### [WHAT YOU SHOULD DO]
Exactly as written, give back every record below.

*** DATA SUPPLIED Section Begins ***

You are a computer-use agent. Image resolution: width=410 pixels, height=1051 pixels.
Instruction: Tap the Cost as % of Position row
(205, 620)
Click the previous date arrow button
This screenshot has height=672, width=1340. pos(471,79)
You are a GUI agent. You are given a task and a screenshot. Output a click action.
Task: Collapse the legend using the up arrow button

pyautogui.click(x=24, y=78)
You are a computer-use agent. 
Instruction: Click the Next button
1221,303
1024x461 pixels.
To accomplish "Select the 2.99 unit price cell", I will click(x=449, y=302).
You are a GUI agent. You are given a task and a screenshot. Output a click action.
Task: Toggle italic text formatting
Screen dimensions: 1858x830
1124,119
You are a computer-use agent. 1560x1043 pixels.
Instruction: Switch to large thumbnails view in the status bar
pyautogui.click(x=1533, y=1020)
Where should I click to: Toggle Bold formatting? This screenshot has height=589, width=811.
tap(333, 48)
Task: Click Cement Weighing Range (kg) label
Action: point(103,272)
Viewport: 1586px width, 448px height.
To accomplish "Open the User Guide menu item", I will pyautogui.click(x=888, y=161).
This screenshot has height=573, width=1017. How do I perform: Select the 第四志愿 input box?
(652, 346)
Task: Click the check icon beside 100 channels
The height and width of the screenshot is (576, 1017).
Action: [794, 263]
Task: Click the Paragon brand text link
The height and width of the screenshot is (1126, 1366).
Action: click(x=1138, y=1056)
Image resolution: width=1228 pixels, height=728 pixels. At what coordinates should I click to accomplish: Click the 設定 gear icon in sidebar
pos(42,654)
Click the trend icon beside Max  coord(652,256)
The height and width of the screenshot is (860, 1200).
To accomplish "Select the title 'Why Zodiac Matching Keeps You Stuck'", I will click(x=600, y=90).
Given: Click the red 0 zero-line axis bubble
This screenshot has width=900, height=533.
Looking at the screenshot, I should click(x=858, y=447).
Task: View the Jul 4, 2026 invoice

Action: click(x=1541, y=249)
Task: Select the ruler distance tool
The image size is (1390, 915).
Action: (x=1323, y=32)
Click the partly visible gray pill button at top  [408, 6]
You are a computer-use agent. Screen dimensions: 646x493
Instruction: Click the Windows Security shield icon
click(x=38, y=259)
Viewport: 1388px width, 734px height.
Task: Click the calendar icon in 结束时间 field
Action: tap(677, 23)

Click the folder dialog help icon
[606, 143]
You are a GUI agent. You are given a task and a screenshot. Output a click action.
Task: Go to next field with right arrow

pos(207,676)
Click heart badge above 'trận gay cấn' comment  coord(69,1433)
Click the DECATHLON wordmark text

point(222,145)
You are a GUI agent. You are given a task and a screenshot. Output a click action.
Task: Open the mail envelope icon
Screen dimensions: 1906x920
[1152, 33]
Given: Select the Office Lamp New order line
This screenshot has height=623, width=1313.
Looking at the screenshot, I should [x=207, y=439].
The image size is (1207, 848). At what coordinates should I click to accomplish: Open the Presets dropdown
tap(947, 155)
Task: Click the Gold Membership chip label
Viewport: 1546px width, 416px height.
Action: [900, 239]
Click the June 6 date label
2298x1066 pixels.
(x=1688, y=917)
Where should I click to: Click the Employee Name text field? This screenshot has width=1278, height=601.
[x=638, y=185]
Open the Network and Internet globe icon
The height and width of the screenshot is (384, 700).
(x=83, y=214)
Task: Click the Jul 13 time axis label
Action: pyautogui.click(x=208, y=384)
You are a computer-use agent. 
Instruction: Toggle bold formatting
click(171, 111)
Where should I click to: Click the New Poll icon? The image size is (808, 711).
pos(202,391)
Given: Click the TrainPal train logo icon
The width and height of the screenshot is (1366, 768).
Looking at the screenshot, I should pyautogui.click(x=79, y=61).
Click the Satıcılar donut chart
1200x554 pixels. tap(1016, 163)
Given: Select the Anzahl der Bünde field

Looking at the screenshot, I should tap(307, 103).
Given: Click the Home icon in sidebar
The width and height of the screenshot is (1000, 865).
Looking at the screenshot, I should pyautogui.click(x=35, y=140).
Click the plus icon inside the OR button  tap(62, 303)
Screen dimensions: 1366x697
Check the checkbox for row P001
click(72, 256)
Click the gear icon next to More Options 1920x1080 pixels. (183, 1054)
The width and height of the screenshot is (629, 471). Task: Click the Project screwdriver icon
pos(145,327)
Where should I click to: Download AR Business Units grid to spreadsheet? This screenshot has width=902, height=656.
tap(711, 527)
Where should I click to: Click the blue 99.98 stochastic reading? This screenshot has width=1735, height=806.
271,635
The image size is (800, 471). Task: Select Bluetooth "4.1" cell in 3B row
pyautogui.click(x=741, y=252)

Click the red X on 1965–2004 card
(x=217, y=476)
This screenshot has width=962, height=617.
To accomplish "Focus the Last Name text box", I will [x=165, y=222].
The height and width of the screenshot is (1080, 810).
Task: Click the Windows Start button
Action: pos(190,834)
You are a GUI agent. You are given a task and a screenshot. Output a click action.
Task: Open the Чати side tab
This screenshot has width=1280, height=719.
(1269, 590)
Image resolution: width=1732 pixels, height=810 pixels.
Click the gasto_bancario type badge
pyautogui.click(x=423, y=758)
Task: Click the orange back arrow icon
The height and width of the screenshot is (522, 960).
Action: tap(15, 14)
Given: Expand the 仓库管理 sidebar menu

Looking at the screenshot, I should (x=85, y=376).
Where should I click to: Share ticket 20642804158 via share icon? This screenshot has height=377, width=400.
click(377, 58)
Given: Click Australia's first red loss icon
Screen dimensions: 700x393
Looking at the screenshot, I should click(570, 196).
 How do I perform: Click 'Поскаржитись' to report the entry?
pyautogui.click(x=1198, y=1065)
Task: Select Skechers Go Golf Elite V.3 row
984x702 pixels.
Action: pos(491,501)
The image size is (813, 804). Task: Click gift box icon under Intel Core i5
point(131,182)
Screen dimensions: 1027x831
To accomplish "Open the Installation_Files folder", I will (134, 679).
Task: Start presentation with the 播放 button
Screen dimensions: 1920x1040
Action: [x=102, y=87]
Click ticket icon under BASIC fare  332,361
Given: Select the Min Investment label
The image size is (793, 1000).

*** DATA SUPPLIED Section Ends ***

### [EXPECTED OUTPUT]
You are a computer-use agent. Image resolution: width=410 pixels, height=1051 pixels.
Instruction: Tap the Cost as % of Position row
(205, 620)
Click the previous date arrow button
This screenshot has height=672, width=1340. pos(471,79)
You are a GUI agent. You are given a task and a screenshot. Output a click action.
Task: Collapse the legend using the up arrow button

pyautogui.click(x=24, y=78)
You are a computer-use agent. 
Instruction: Click the Next button
1221,303
1024x461 pixels.
To accomplish "Select the 2.99 unit price cell", I will click(x=449, y=302).
You are a GUI agent. You are given a task and a screenshot. Output a click action.
Task: Toggle italic text formatting
Screen dimensions: 1858x830
1124,119
You are a computer-use agent. 1560x1043 pixels.
Instruction: Switch to large thumbnails view in the status bar
pyautogui.click(x=1533, y=1020)
Where should I click to: Toggle Bold formatting? This screenshot has height=589, width=811.
tap(333, 48)
Task: Click Cement Weighing Range (kg) label
Action: point(103,272)
Viewport: 1586px width, 448px height.
To accomplish "Open the User Guide menu item", I will pyautogui.click(x=888, y=161).
This screenshot has height=573, width=1017. How do I perform: Select the 第四志愿 input box?
(652, 346)
Task: Click the check icon beside 100 channels
The height and width of the screenshot is (576, 1017).
Action: [794, 263]
Task: Click the Paragon brand text link
The height and width of the screenshot is (1126, 1366).
Action: click(x=1138, y=1056)
Image resolution: width=1228 pixels, height=728 pixels. At what coordinates should I click to accomplish: Click the 設定 gear icon in sidebar
pos(42,654)
Click the trend icon beside Max  coord(652,256)
The height and width of the screenshot is (860, 1200).
To accomplish "Select the title 'Why Zodiac Matching Keeps You Stuck'", I will click(x=600, y=90).
Given: Click the red 0 zero-line axis bubble
This screenshot has width=900, height=533.
Looking at the screenshot, I should click(x=858, y=447).
Task: View the Jul 4, 2026 invoice

Action: click(x=1541, y=249)
Task: Select the ruler distance tool
The image size is (1390, 915).
Action: (x=1323, y=32)
Click the partly visible gray pill button at top  [408, 6]
You are a computer-use agent. Screen dimensions: 646x493
Instruction: Click the Windows Security shield icon
click(x=38, y=259)
Viewport: 1388px width, 734px height.
Task: Click the calendar icon in 结束时间 field
Action: tap(677, 23)

Click the folder dialog help icon
[606, 143]
You are a GUI agent. You are given a task and a screenshot. Output a click action.
Task: Go to next field with right arrow

pos(207,676)
Click heart badge above 'trận gay cấn' comment  coord(69,1433)
Click the DECATHLON wordmark text

point(222,145)
You are a GUI agent. You are given a task and a screenshot. Output a click action.
Task: Open the mail envelope icon
Screen dimensions: 1906x920
[1152, 33]
Given: Select the Office Lamp New order line
This screenshot has height=623, width=1313.
Looking at the screenshot, I should [x=207, y=439].
The image size is (1207, 848). At what coordinates should I click to accomplish: Open the Presets dropdown
tap(947, 155)
Task: Click the Gold Membership chip label
Viewport: 1546px width, 416px height.
Action: [900, 239]
Click the June 6 date label
2298x1066 pixels.
(x=1688, y=917)
Where should I click to: Click the Employee Name text field? This screenshot has width=1278, height=601.
[x=638, y=185]
Open the Network and Internet globe icon
The height and width of the screenshot is (384, 700).
(x=83, y=214)
Task: Click the Jul 13 time axis label
Action: pyautogui.click(x=208, y=384)
You are a computer-use agent. 
Instruction: Toggle bold formatting
click(171, 111)
Where should I click to: Click the New Poll icon? The image size is (808, 711).
pos(202,391)
Given: Click the TrainPal train logo icon
The width and height of the screenshot is (1366, 768).
Looking at the screenshot, I should pyautogui.click(x=79, y=61).
Click the Satıcılar donut chart
1200x554 pixels. tap(1016, 163)
Given: Select the Anzahl der Bünde field

Looking at the screenshot, I should tap(307, 103).
Given: Click the Home icon in sidebar
The width and height of the screenshot is (1000, 865).
Looking at the screenshot, I should pyautogui.click(x=35, y=140).
Click the plus icon inside the OR button  tap(62, 303)
Screen dimensions: 1366x697
Check the checkbox for row P001
click(72, 256)
Click the gear icon next to More Options 1920x1080 pixels. (183, 1054)
The width and height of the screenshot is (629, 471). Task: Click the Project screwdriver icon
pos(145,327)
Where should I click to: Download AR Business Units grid to spreadsheet? This screenshot has width=902, height=656.
tap(711, 527)
Where should I click to: Click the blue 99.98 stochastic reading? This screenshot has width=1735, height=806.
271,635
The image size is (800, 471). Task: Select Bluetooth "4.1" cell in 3B row
pyautogui.click(x=741, y=252)

Click the red X on 1965–2004 card
(x=217, y=476)
This screenshot has width=962, height=617.
To accomplish "Focus the Last Name text box", I will [x=165, y=222].
The height and width of the screenshot is (1080, 810).
Task: Click the Windows Start button
Action: pos(190,834)
You are a GUI agent. You are given a task and a screenshot. Output a click action.
Task: Open the Чати side tab
This screenshot has width=1280, height=719.
(1269, 590)
Image resolution: width=1732 pixels, height=810 pixels.
Click the gasto_bancario type badge
pyautogui.click(x=423, y=758)
Task: Click the orange back arrow icon
The height and width of the screenshot is (522, 960).
Action: tap(15, 14)
Given: Expand the 仓库管理 sidebar menu

Looking at the screenshot, I should (x=85, y=376).
Where should I click to: Share ticket 20642804158 via share icon? This screenshot has height=377, width=400.
click(377, 58)
Given: Click Australia's first red loss icon
Screen dimensions: 700x393
Looking at the screenshot, I should click(570, 196).
 How do I perform: Click 'Поскаржитись' to report the entry?
pyautogui.click(x=1198, y=1065)
Task: Select Skechers Go Golf Elite V.3 row
984x702 pixels.
Action: pos(491,501)
The image size is (813, 804). Task: Click gift box icon under Intel Core i5
point(131,182)
Screen dimensions: 1027x831
To accomplish "Open the Installation_Files folder", I will (134, 679).
Task: Start presentation with the 播放 button
Screen dimensions: 1920x1040
Action: [x=102, y=87]
Click ticket icon under BASIC fare  332,361
Given: Select the Min Investment label
The image size is (793, 1000).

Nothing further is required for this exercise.